Titre
Archéologie du judaïsme en FranceAuteur
Paul SalmonaType
livreEditeur
Paris : La Découverte, 2021Collection
Archéologies de la FranceNombre de pages
173 p.Prix
23 €Date de publication
15 mai 2022Archéologie du judaïsme en France
A l’heure où ressurgissent des propos ou des allégations antisémites, la parution de ce tome de la collection “Archéologies de la France” est tout à fait opportune. Avec cet ouvrage, Paul Salmona – depuis 2013, directeur du Musée d’art et histoire du Judaïsme à Paris – contribue à combler des lacunes manifestes dans l’histoire de France.

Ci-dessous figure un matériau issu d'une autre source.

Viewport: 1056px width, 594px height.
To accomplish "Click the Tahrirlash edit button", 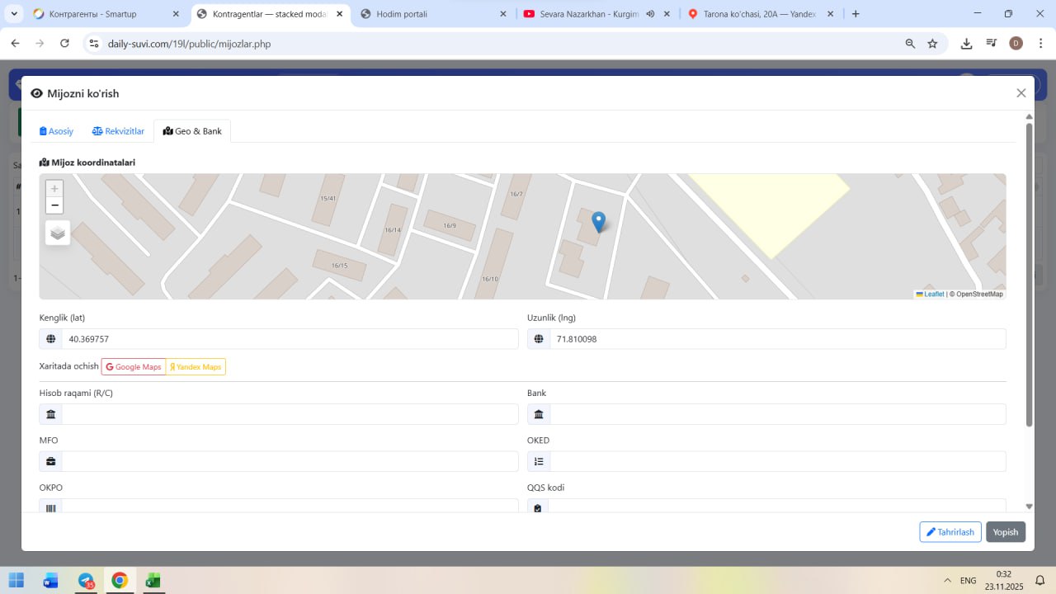I will (950, 532).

L’auteur met en exergue le fait que des enseignants célèbres tels Albert Malet (1864 -1915) et Jules Isaac (1877-1963) pour l’enseignement primaire, et Ernest Lavisse (1842-1922) pour le supérieur, ont ignoré le judaïsme dans l’épopée nationale. C’est aussi vrai de très grands médiévistes tels Marc Bloch (1886-1944) ou Jacques Le Goff (1924-2014) dont les ouvrages laissent “les juifs toujours hors champ.”1
En présentant le bilan des recherches historiques et des fouilles archéologiques conduites récemment sur l’ensemble des départements métropolitains, Paul Salmona met en lumière comment au fil des siècles des juifs furent présents sur le sol français, particulièrement au Moyen- Age.

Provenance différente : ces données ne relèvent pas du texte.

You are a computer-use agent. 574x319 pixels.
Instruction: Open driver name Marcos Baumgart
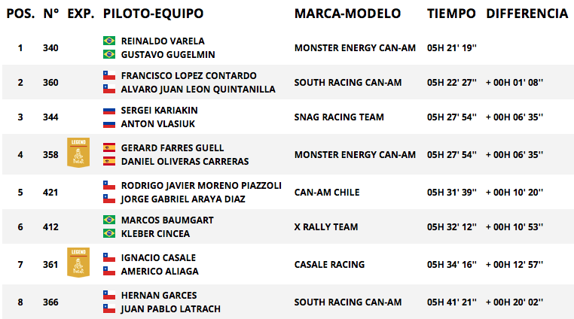click(167, 220)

Les chercheurs, et à leur suite les curieux, découvrent les indices de cette présence : des vestiges d’oratoires ou de synagogues, des toponymes, des inscriptions laissées sur les murs des habitations, des salles aménagées en bains rituels, des dalles ou des stèles funéraires, des cimetières enfin.2 Synagogues et cimetières indiquent comment des juifs se sont installés le long des axes de communication (Rhin, Rhône) et dans les zones urbaines.
De nombreuses illustrations photographiques, des croquis et des cartes géographiques rendent compte de l’important travail archéologique réalisé depuis les années 1990, notamment dans le cadre du programme de fouilles préventives menées sur l’ensemble du territoire national.

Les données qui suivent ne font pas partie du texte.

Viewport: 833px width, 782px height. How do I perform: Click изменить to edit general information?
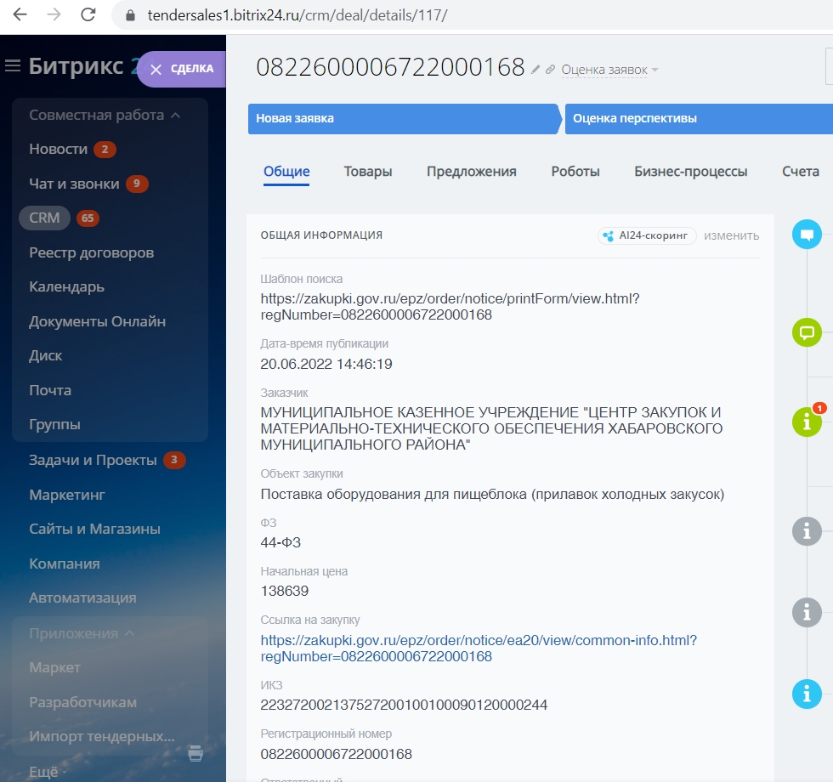click(731, 235)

Selon ses préférences, le lecteur aura la possibilité de s’attarder sur l’une ou l’autre des séquences proposées au sommaire : “Antiquité et début du Moyen Age”, “Dans la France du Moyen Age”, “Les communautés sous l’Ancien Régime”, “Les juifs en France de l’Emancipation à la Seconde guerre mondiale”, “De la Shoah à nos jours“.
Retenons que l’oubli dénoncé par l’auteur résulte essentiellement du bannissement prononcé à l’encontre des juifs de France par les Capétiens et les Valois.3 L’expulsion des juifs a été maintenue par le Bourbon Louis XIII en 1615. La discrimination n’a été abolie que le 27 septembre 1791 par l’Assemblée Constituante.
Là où ont résidé familles et communautés juives, sont demeurés témoignages et vestiges qu’il convient de mettre en valeur : ils appartiennent au patrimoine national.
C‘est le cas en Avignon et dans le Comtat Venaissin en 1274 ; en Aquitaine après l’expulsion des juifs d’Espagne (1492) et du Portugal (1497) ; en Lorraine après la prise de Metz par Henri II en 1552 ; en Alsace à la fin de la guerre de 30 ans (1618-1648).
A titre d’exemples parmi tant d’autres, citons les “cabussadous“ – terme provençal désignant le bain rituel ou mikvé – dans le Vaucluse, à l’Isle-sur-la-Sorgue ou à Carpentras. Mentionnons également les deux cimetières juifs de Peyrehorade (Landes)4, et enfin le grenier synagogue de Traenheim dans le Bas Rhin.5
Marc Ameil
1 “Sans que cette omission procède d’arrière-pensées antisémites ou d’un quelconque ostracisme, cette ellipse s’inscrit dans une école historiographique qui perçoit la présence juive comme un fait trop marginal pour en faire une donnée constitutive de la société étudiées.” (p. 82)
2 En pages 88 et 89, deux intéressantes cartes illustrent la présence diffuse des synagogues et des cimetières juifs sur l’ensemble du territoire, à l’époque médiévale particulièrement.
3 Les rois très chrétiens Philippe II Auguste, en 1182, Philippe IV le Bel, en 1306, et enfin, Charles VI, en 1394 sans oublier le très saint Louis IX.